Laporan resmi diterima oleh Suku Dinas Penanggulangan Kebakaran dan Penyelamatan (Gulkarmat) Jakarta Selatan pada pukul 18.16 WIB. Tak lama berselang, satu tim rescue dari Sudin Gulkarmat Jaksel bersama Satgas Pejaten Timur dikerahkan ke lokasi dengan peralatan lengkap untuk melakukan evakuasi darurat.
Kasudin Gulkarmat Jaksel, Asril Rizal, menjelaskan bahwa sebelum petugas pemadam kebakaran tiba, pihak keamanan stasiun sebenarnya telah berupaya memberikan pertolongan pertama. Namun, kondisi listrik yang padam total menyulitkan prosedur manual yang biasa dilakukan oleh petugas internal stasiun.

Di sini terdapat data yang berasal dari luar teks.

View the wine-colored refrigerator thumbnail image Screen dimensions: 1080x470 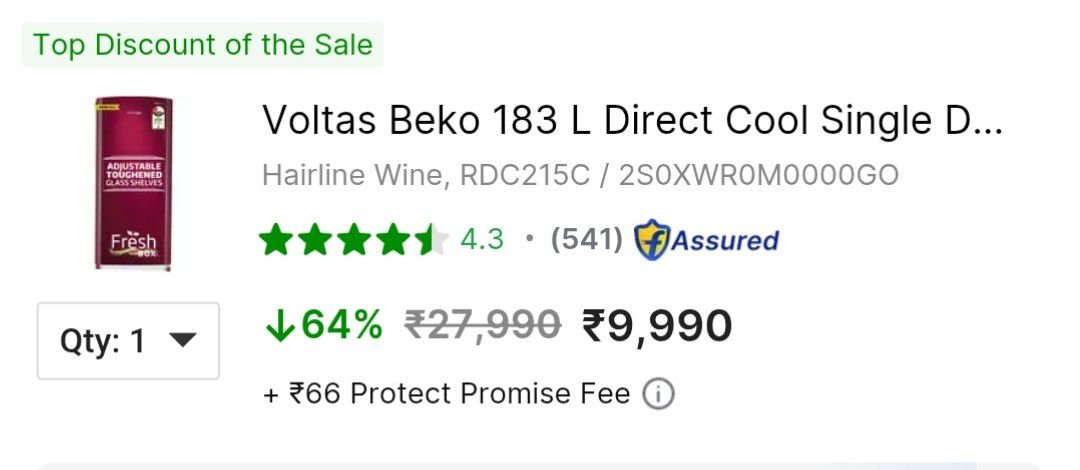pyautogui.click(x=134, y=183)
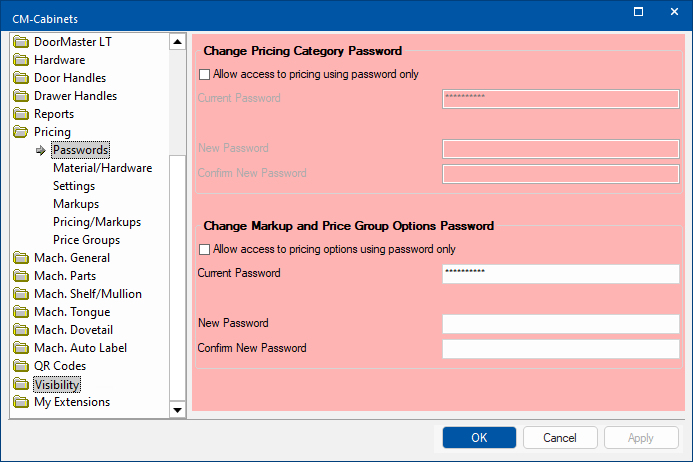Click the QR Codes folder icon
The width and height of the screenshot is (693, 462).
tap(21, 366)
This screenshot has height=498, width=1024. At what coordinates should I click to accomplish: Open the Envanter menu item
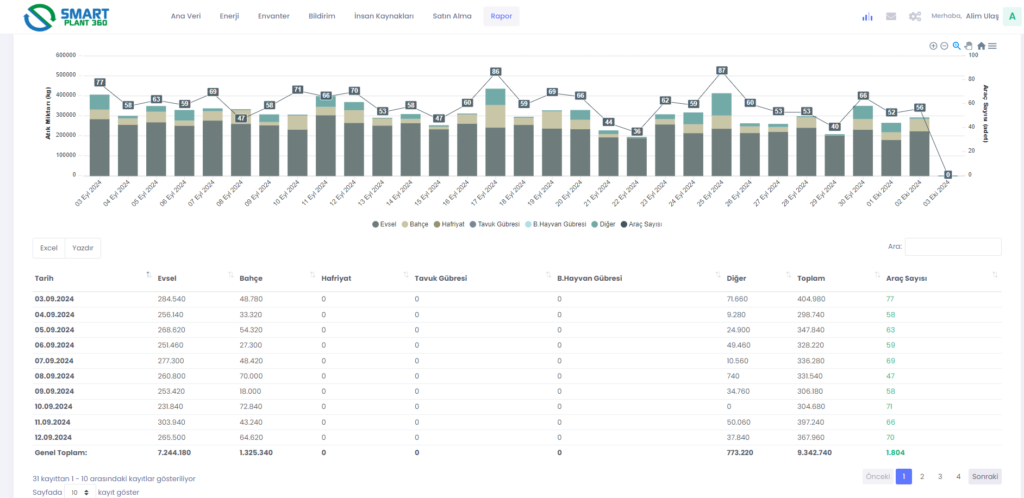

Pintu Lift Terpaksa Dibuka Secara Paksa
Setelah berkoordinasi dengan Station Manager dan tim teknis RBM, petugas pemadam kebakaran akhirnya mengambil langkah tegas demi keselamatan para penumpang yang sudah mulai merasa sesak. Pintu lift terpaksa dibuka dengan cara paksa untuk mengeluarkan mereka yang terjebak di dalam ruang sempit tersebut.
“Setelah mendapatkan persetujuan dari pihak stasiun, tim damkar membuka paksa pintu lift. Alhamdulillah, sekitar pukul 18.40 WIB, sepuluh orang penumpang berhasil diselamatkan tanpa ada satu pun korban yang terluka,” ungkap Asril dalam keterangannya.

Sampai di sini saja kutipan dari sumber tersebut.